- Stored data:
┄┄┄┄┄┄

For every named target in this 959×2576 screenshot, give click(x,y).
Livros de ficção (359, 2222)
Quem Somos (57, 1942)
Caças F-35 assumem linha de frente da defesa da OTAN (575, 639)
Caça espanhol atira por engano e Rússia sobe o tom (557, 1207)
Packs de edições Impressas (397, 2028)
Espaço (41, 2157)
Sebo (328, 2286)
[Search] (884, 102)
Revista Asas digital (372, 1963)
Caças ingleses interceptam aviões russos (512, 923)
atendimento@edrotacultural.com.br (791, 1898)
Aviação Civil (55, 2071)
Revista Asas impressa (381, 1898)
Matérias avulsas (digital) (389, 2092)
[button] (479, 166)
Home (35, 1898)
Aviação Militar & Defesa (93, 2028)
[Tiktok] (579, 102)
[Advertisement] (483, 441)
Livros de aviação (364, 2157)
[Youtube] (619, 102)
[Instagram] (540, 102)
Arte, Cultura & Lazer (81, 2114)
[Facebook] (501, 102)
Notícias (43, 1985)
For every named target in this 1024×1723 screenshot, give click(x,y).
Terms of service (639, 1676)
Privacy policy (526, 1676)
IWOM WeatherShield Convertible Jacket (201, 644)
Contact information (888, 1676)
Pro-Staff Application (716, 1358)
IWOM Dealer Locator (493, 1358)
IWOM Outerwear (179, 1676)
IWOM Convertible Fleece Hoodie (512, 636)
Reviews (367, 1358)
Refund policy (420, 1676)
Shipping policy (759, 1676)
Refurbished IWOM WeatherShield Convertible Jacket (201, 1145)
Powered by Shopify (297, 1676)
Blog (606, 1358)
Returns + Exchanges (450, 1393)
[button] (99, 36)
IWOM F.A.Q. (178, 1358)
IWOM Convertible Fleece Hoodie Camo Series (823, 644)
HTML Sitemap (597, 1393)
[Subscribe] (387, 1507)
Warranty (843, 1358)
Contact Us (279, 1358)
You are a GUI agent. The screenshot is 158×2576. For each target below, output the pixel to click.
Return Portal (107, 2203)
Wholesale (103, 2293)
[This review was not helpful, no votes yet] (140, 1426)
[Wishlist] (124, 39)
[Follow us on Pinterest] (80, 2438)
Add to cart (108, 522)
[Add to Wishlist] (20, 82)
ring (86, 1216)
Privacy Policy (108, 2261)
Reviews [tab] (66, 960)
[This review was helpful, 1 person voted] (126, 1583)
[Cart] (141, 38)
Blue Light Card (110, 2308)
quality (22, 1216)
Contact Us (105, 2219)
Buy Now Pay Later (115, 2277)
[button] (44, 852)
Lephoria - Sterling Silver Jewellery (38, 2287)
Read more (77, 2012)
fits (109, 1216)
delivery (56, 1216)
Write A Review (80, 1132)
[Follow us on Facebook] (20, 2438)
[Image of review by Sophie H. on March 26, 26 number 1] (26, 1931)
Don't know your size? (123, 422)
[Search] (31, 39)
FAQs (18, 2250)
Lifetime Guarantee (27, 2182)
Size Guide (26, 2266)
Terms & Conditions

┄┄┄┄┄┄

- Required work: From the records above, print only the lines between the one holding "[This review was helpful, 1" and the one holding "[Image of review", inclusive, exactly as they stand.

- Exercise output:
[This review was helpful, 1 person voted] (126, 1583)
[Cart] (141, 38)
Blue Light Card (110, 2308)
quality (22, 1216)
Contact Us (105, 2219)
Buy Now Pay Later (115, 2277)
[button] (44, 852)
Lephoria - Sterling Silver Jewellery (38, 2287)
Read more (77, 2012)
fits (109, 1216)
delivery (56, 1216)
Write A Review (80, 1132)
[Follow us on Facebook] (20, 2438)
[Image of review by Sophie H. on March 26, 26 number 1] (26, 1931)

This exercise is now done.